As for vaccines the real game changer appears to be the Oxford version. It is at least 10x cheaper than Pfizer and Moderna and requires simple refrigeration for storage. It seems that the USA has not jumped on this version for some reason and your roll out has been lacking so far. There appears in the UK that they feel a single dose followed by a longer followup time is the way to go. They feel this will give increased coverage to more of the population. Just a single dose of Oxford afforded good protection in that no one in the trial group were hospitalised after just one dose.
The problem seems to be that the company that developed the Oxford version, AstraZeneca, had never developed a vaccine before and made a couple of miss steps in their testing. Somehow, some of the test subjects only received half dozes for their first of two vaccinations. And when one or two people developed unusual symptoms, which were almost certainly not related to the vaccine, a common occurrence when testing with thousands of subjects, the company did not report on this immediately, as they should have done. As a result, the FDA is delaying approval in the U. S. for months.
If it was up to me, I would take the AstraZeneca vaccine right now. I don’t care it’s only a reported 70% effective, as opposed to the 94 to 95 % effectiveness of the Pfizer and Modera vaccines. I think that the FDA is being too cautious which is not warranted under the current circumstances. The AstraZeneca inexperience with running vaccine trials, combined with bad decision making by the company executives, combined with the FDA’s extreme “all the i’s must be dotted and the t’s crossed” is going to cost thousands of lives in the United States. Along with the relaxed attitude common among many Americans about social gatherings, partly due to the poor leadership of Trump.
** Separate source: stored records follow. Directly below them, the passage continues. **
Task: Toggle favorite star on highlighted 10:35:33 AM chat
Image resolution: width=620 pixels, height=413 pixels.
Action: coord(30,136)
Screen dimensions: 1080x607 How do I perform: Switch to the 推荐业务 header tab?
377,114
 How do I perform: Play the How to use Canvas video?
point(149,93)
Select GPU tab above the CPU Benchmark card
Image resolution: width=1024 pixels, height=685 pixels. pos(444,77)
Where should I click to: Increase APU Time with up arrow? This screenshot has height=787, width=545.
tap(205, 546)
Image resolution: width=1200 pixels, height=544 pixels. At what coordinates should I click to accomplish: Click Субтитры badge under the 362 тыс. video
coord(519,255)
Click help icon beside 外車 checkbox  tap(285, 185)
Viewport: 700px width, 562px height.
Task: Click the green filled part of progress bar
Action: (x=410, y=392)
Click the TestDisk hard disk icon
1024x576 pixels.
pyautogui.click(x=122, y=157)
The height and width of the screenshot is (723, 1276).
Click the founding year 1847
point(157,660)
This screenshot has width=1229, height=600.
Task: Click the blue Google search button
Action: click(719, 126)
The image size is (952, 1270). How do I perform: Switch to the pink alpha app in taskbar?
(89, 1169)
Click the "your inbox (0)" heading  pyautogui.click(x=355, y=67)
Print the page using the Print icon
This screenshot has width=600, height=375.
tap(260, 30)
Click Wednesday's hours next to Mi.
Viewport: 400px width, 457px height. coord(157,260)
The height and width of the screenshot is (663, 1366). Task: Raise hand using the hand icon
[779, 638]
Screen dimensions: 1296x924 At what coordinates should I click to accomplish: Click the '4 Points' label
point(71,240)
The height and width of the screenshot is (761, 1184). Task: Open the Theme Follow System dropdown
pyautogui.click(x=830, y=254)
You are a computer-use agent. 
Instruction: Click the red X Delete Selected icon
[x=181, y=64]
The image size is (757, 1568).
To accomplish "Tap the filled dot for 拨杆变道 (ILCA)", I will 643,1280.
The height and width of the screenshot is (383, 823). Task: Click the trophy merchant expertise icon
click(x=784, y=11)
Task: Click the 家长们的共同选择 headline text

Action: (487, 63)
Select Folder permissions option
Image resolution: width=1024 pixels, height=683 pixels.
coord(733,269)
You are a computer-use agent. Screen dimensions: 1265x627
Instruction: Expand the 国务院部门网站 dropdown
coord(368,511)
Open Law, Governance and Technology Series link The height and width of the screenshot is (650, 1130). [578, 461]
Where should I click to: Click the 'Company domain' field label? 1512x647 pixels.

Also, the hospitals are so extremely slow in giving out the vaccines, it wouldn’t matter if the companies were delivering one hundred million doses a day, the rate of vaccination would still be 100,000 to 500,000 vaccinations a day, which is way too slow. Hopefully, we will see a big speed up this week and is sustained. Trump is clearly too preoccupied with other matters to really look into this and finding out what the Federal government can do to help the individual states get up to speed. We need to get more clinics up and running. And if we run low on vaccines for a week or two, we can’t shut down these extra clinics so when the next batch does come in, we are ready to vaccine at a high rate, and not have to spend a week or two getting up to speed again. With have to keep these clinics going, and continue to pay the trained personal full time, even if at times they have nothing to do. We can’t be pennywise, dollar foolish.